==== Texto de origem ====

Em organização ofensiva a equipa checa procurava sair a jogar curto, com uma saída desde o guarda-redes mais dois centrais, sendo que o terceiro, Hranac subia como médio. Procuravam atrair para descobrir o corredor lateral, ou, na maior parte das vezes, saíam direto para a referência ofensiva, o ponta de laça Kuchta, com a envolvência de um médio a atacar a profundidade e o lateral Coufal a dar largura.
Na etapa de criação e finalização, a equipa procurou chegar à baliza de Portugal através de cruzamentos. O padrão mais evidente foi a saída longa, direcionar a segunda bola para o corredor lateral, ou tirar de pressão no corredor lateral e procurando terminar o processo ofensivo através de cruzamentos.
Na transição defensiva, a República Checa procurou realizar uma pressão alta em bloco. Mas a velocidade com que a Seleção de Portugal tirava a bola da zona de pressão, muitas vezes conseguindo ligar o primeiro passe nas costas da primeira linha de pressão, fazia que a equipa checa tivesse mais que baixar e reorganizar-se do que pressionar e forçar o erro.

====

Tarefa proposta 1: No texto sobre a equipa checa, que jogador subia como médio na saída de bola?
Tarefa proposta 2:
Indique se cada afirmação está de acordo com o texto sobre a equipa checa, respondendo sim ou não e citando as palavras do texto que o decidem.
(a) Na etapa de criação e finalização, a equipa checa tentou chegar à baliza de Portugal com cruzamentos.
(b) Na transição defensiva, a República Checa optou por defender em bloco baixo.
(c) O lateral Coufal tinha a função de dar largura.

==== Dados fornecidos ====

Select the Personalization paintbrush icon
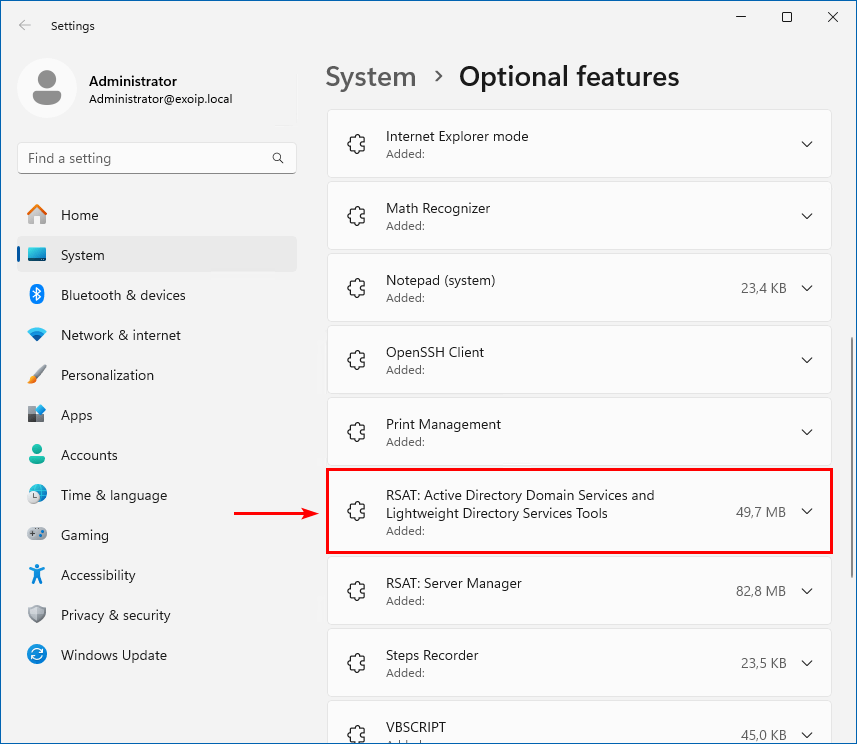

====

Resolução 1: Hranac.

Resolução 2:
(a) Sim: "a equipa procurou chegar à baliza de Portugal através de cruzamentos".
(b) Não: "a República Checa procurou realizar uma pressão alta em bloco".
(c) Sim: "o lateral Coufal a dar largura".